As armadilhas do excesso de convencionalismo de O discurso do rei


Filmes de época contando episódios ou toda uma vida de personagens históricos são um filão permanente no cinema. Vez por outra, um diretor recorre a esse subgênero para apresentar um bom drama e, mais raramente, uma comédia inteligente que nos arrebata, adaptando ou não um livro. O caso de O discurso do rei (The king’s speech, 2010) é exatamente esse: o filme é um drama histórico sobre George VI, nome que Albert passou a usar quando se viu diante da necessidade de assumir o trono da Inglaterra com a abdicação de seu irmão mais velho. O grande nó da trama é o fato de Albert ser gago, o que compromete seu desempenho perante o público, que espera ouvir dele um discurso de incentivo, dada a situação do país no momento em que a trama se passa, a década de 40, época da destruição gerada pela Segunda Guerra Mundial. E Tom Hooper, seu diretor, demonstra aquele que será o fio condutor de toda a narrativa: o empenho do protagonista em vencer sua dislalia e fazer um pronunciamento à nação.

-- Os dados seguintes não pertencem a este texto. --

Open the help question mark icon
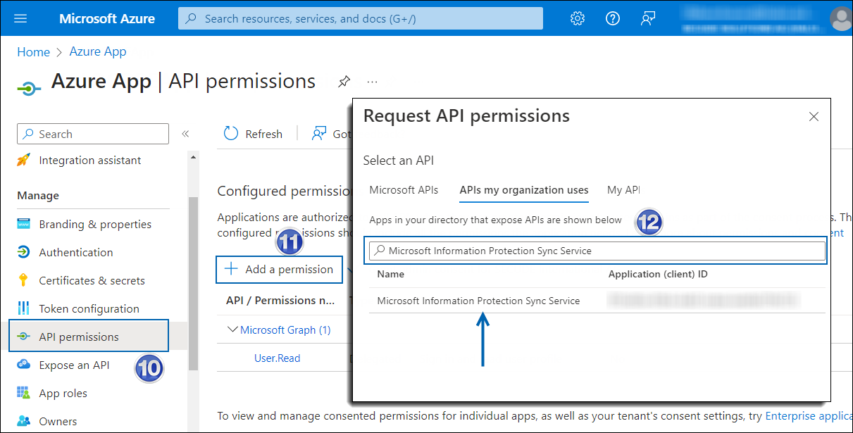Viewport: 853px width, 433px height. [x=612, y=18]
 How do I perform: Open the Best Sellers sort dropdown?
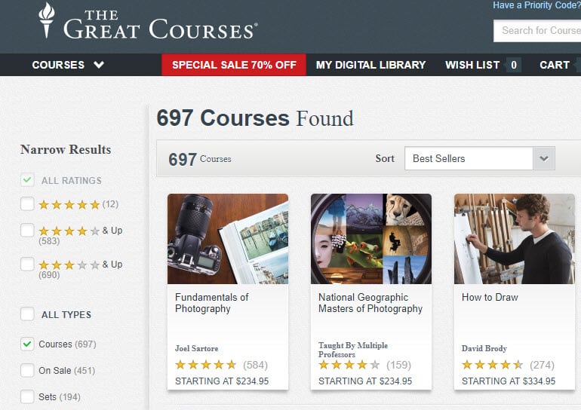pyautogui.click(x=469, y=158)
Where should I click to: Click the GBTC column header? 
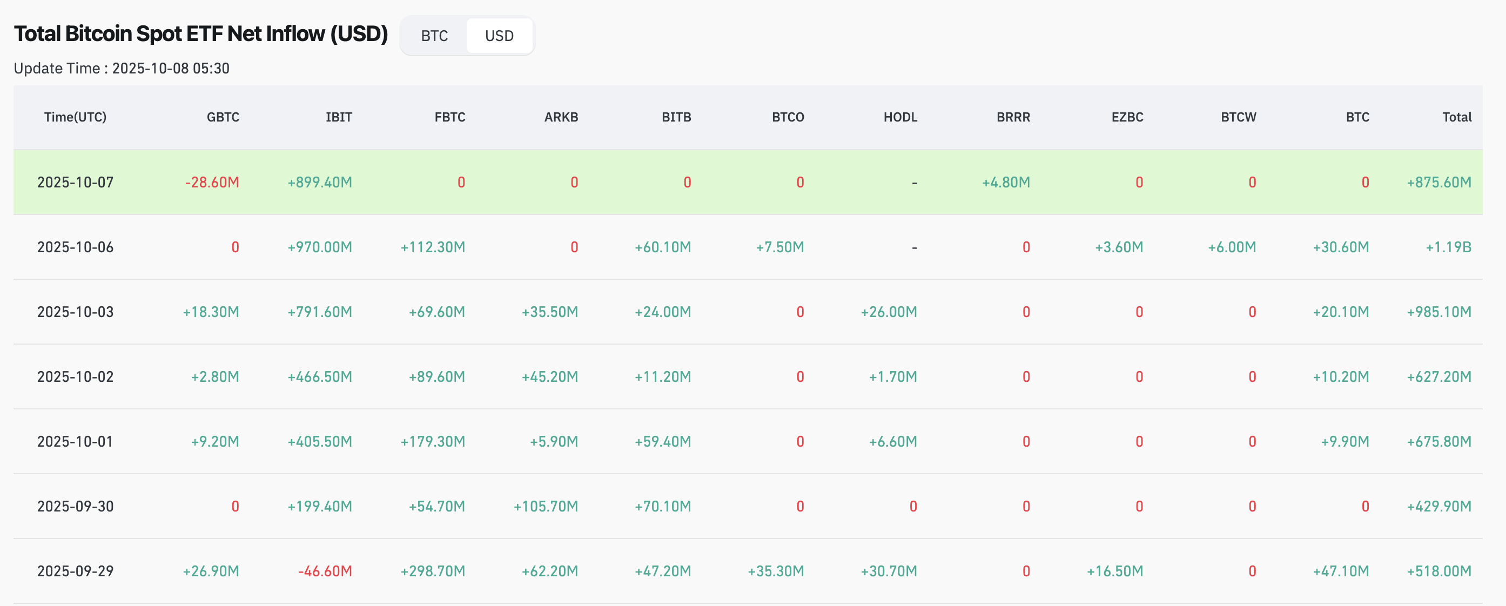[223, 117]
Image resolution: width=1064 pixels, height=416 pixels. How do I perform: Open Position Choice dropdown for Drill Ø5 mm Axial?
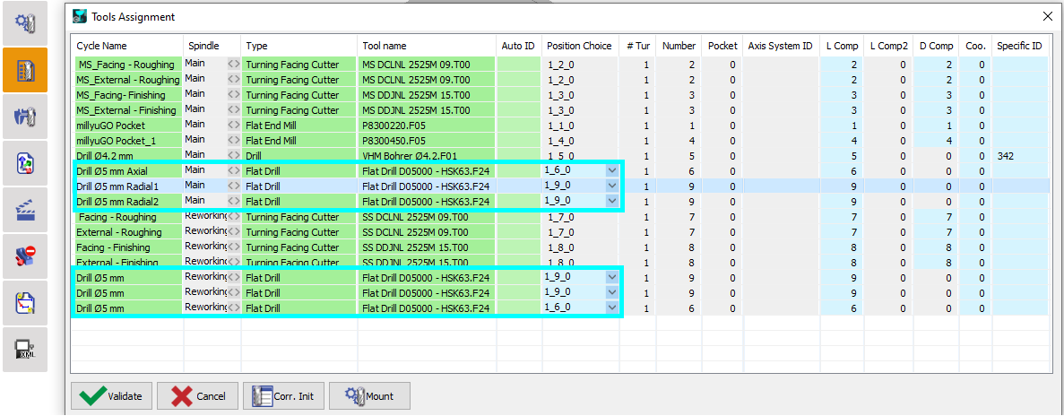pyautogui.click(x=612, y=170)
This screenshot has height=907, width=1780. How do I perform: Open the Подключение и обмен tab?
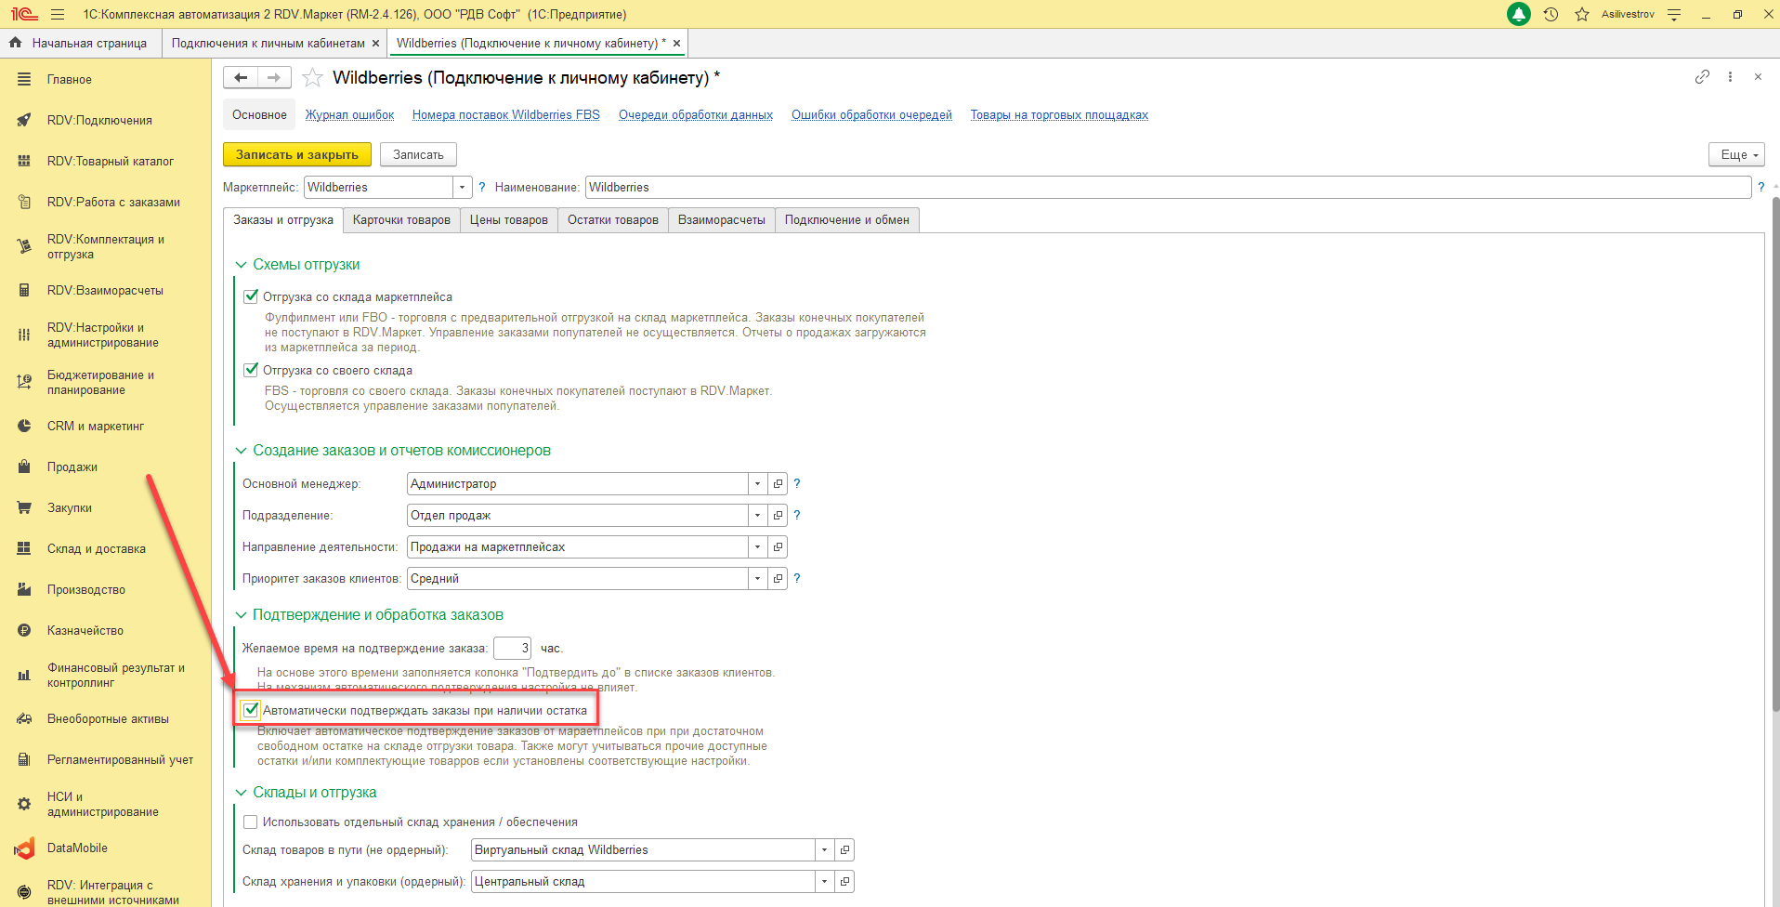click(x=846, y=220)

Em linhas gerais, esse comentário supra-citado resume a sinopse de O discurso do rei, bem como o faz o seu título, bastante sincero tanto no original quanto no português. O personagem principal é interpretado por Colin Firth, um ator que esbanja talento na figura de um homem acuado pela urgência de se colocar com galhardia e assertividade para seu povo. É imprescindível afirmar que a sustentação do filme é muito mais uma responsabilidade de Firth que de qualquer outro elemento que surja no filme. Hooper opta por uma abordagem extremamente convencional da história, uma adaptação do romance homônimo feita por David Seidler. Não há grandes invenções narrativas, nem mesmo grandes surpresas em relação à condução das trajetórias dos personagens, especialmente seu protagonista, o que desabona o filme em alguns momentos. O retrato de Firth para George VI é bastante acertado, se afastando totalmente da composição previsível. Diferentemente do que possa parecer, não é simples interpretar alguém com limitações na fala, e fica perceptível o trabalho minucioso do ator para dar conta de ser convincente nessa característica que seu papel exige.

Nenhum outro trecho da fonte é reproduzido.